A PCR convencional (endpoint PCR) produz um amplicon de tamanho definido, detectado após a amplificação por eletroforese em gel de agarose. Embora seja uma técnica robusta e de baixo custo, apresenta limitações importantes para o diagnóstico clínico de rotina: é qualitativa (detecta presença ou ausência do alvo, sem quantificação), exige análise pós-amplificação com risco de contaminação por amplicons, não é facilmente padronizável entre laboratórios e é vulnerável a falsos positivos por contaminação cruzada. Para fins diagnósticos, a PCR convencional ainda tem aplicação em triagem de doenças genéticas (PCR-RFLP, PCR-SSP para tipagem de HLA), detecção de microrganismos de baixa carga em amostras clínicas e como primeira etapa antes do sequenciamento de Sanger.

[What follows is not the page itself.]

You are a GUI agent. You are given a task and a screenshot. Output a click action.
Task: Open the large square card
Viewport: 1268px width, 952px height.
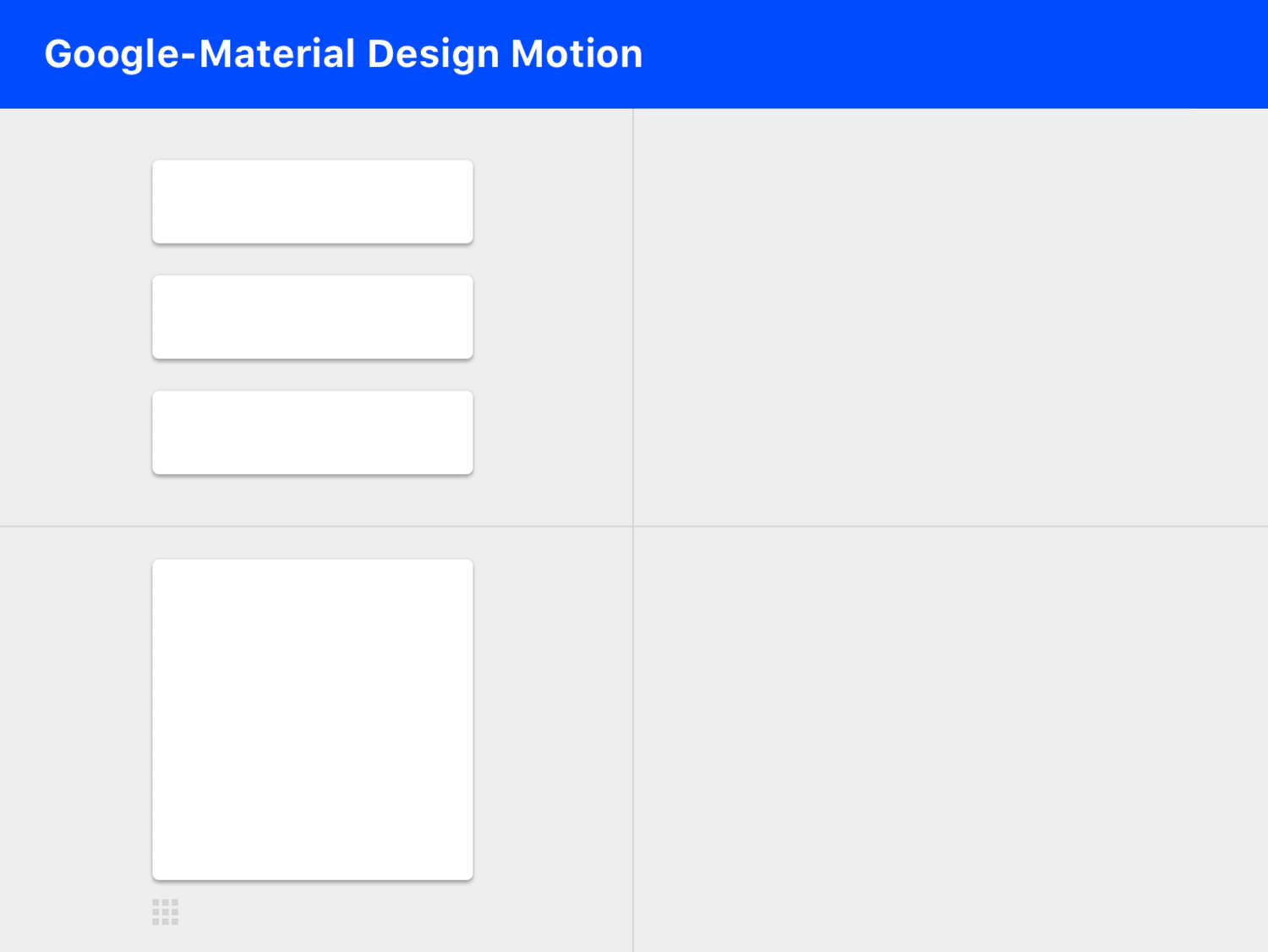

A RT-PCR (Reverse Transcription PCR) adapta o princípio da PCR para alvos de RNA, utilizando a enzima transcriptase reversa (RT) para converter o RNA em DNA complementar (cDNA) antes da amplificação. Essa conversão pode ser realizada em um único tubo (one-step RT-PCR) ou em dois tubos separados (two-step RT-PCR). O one-step simplifica o fluxo de trabalho e reduz riscos de contaminação, sendo preferível na rotina diagnóstica. O two-step permite maior flexibilidade, pois o cDNA gerado pode ser reutilizado para múltiplas análises. A RT-PCR é a técnica de referência para detecção de vírus de RNA como SARS-CoV-2, influenza, HIV, HCV, dengue e Zika, além de ser amplamente utilizada em estudos de expressão gênica. A integridade do RNA de entrada é determinante para a qualidade do cDNA gerado e, consequentemente, para a sensibilidade da detecção.

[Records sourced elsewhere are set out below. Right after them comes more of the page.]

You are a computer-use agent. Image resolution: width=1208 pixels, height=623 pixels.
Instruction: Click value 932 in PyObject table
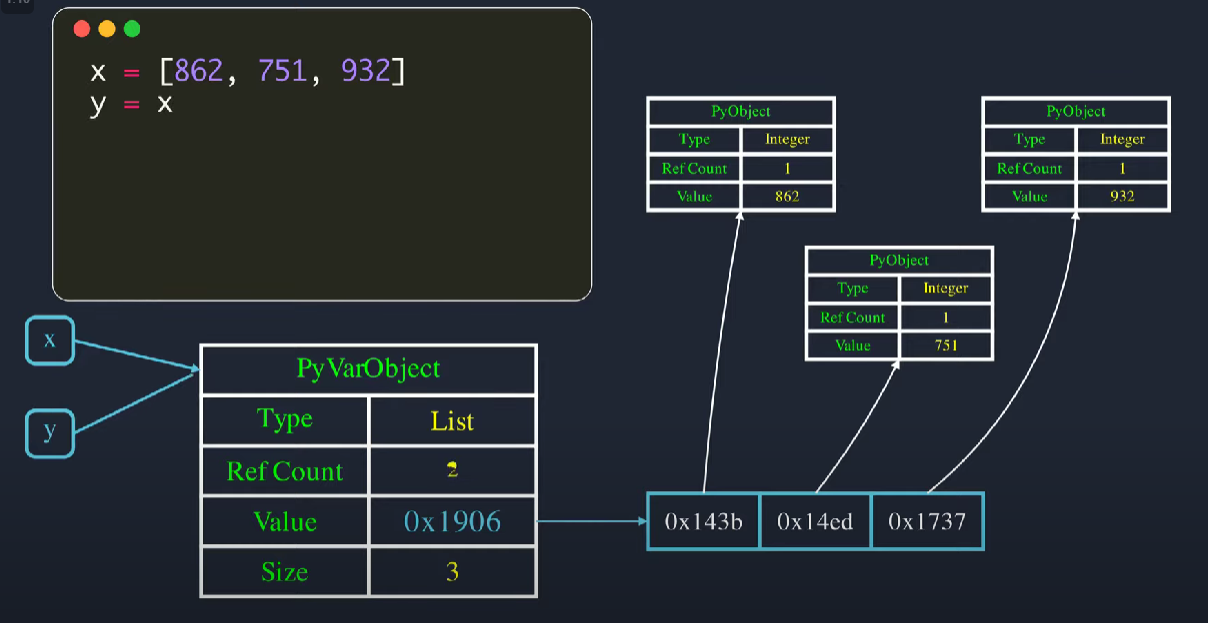tap(1122, 196)
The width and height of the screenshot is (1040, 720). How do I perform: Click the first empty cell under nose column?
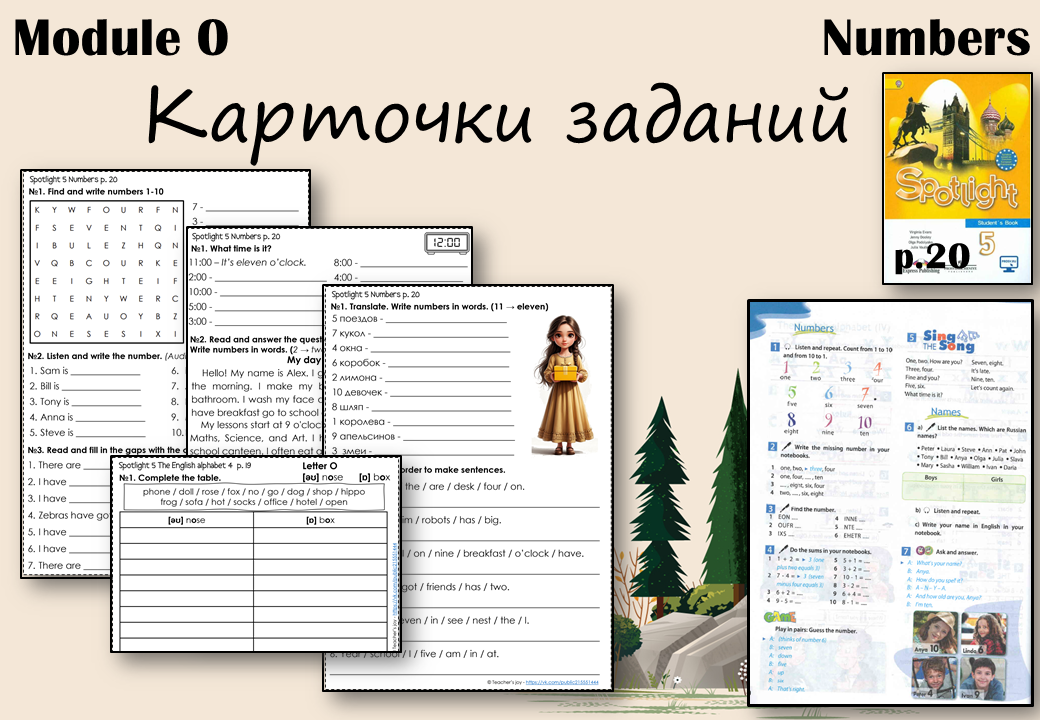pyautogui.click(x=186, y=535)
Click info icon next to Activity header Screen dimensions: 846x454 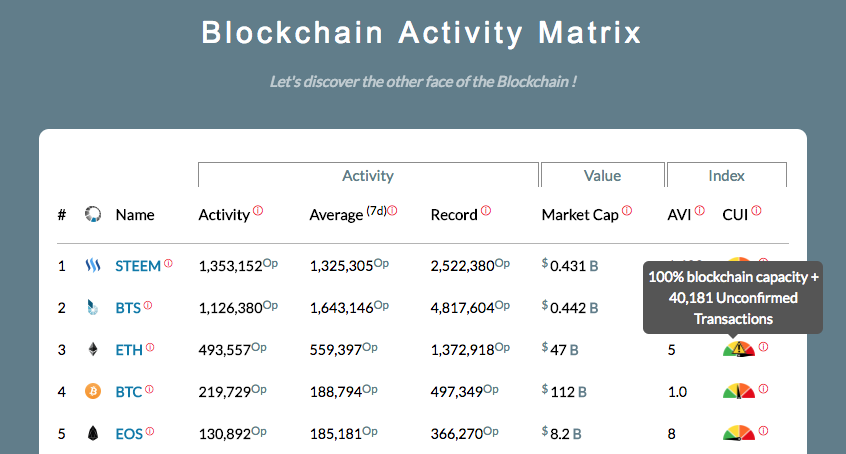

A PCR em tempo real, ou PCR quantitativa (qPCR), representa o padrão ouro atual para a detecção e quantificação de ácidos nucleicos no diagnóstico clínico. Nessa técnica, a amplificação do DNA é monitorada em tempo real por meio da detecção de fluorescência emitida durante cada ciclo, eliminando a necessidade de eletroforese pós-amplificação e reduzindo drasticamente o risco de contaminação por amplicons. Dois sistemas de detecção são amplamente utilizados: o SYBR Green, um corante intercalante que fluoresce ao se ligar ao DNA de dupla fita, simples e econômico, porém menos específico; e as sondas TaqMan (ou MGB), oligonucleotídeos marcados com fluoróforo (reporter) e quencher que hibridizam especificamente ao alvo e são clivados pela atividade 5'→3' exonuclease da Taq polimerase, liberando fluorescência proporcional à quantidade de produto amplificado. O parâmetro quantitativo fundamental é o Ct (Cycle Threshold) ou Cq (Quantification Cycle): o ciclo no qual a fluorescência ultrapassa o limiar de detecção. Ct baixo indica alta quantidade de alvo; Ct alto indica baixa quantidade. A quantificação absoluta utiliza curvas-padrão com concentrações conhecidas; a quantificação relativa compara a expressão de um gene-alvo em relação a um gene de referência (housekeeping).

A PCR multiplex permite a amplificação simultânea de múltiplos alvos em uma única reação, por meio do uso de vários pares de primers com temperaturas de anelamento compatíveis. Essa abordagem é especialmente valiosa no diagnóstico de síndromes clínicas com múltiplos agentes etiológicos possíveis, como síndrome gripal, meningite, gastroenterite e sepse, onde a identificação rápida do agente causal tem impacto direto no manejo terapêutico. Plataformas comerciais como o BioFire FilmArray, o Luminex xTAG e o Abbott Alinity m permitem a detecção simultânea de dezenas de patógenos (vírus, bactérias, fungos e parasitos) em poucas horas, a partir de amostras clínicas mínimas. A correta interpretação dos painéis moleculares, considerando prevalência local, contexto clínico, codetecções e limitações de sensibilidade analítica, é responsabilidade do farmacêutico e do médico assistente em conjunto.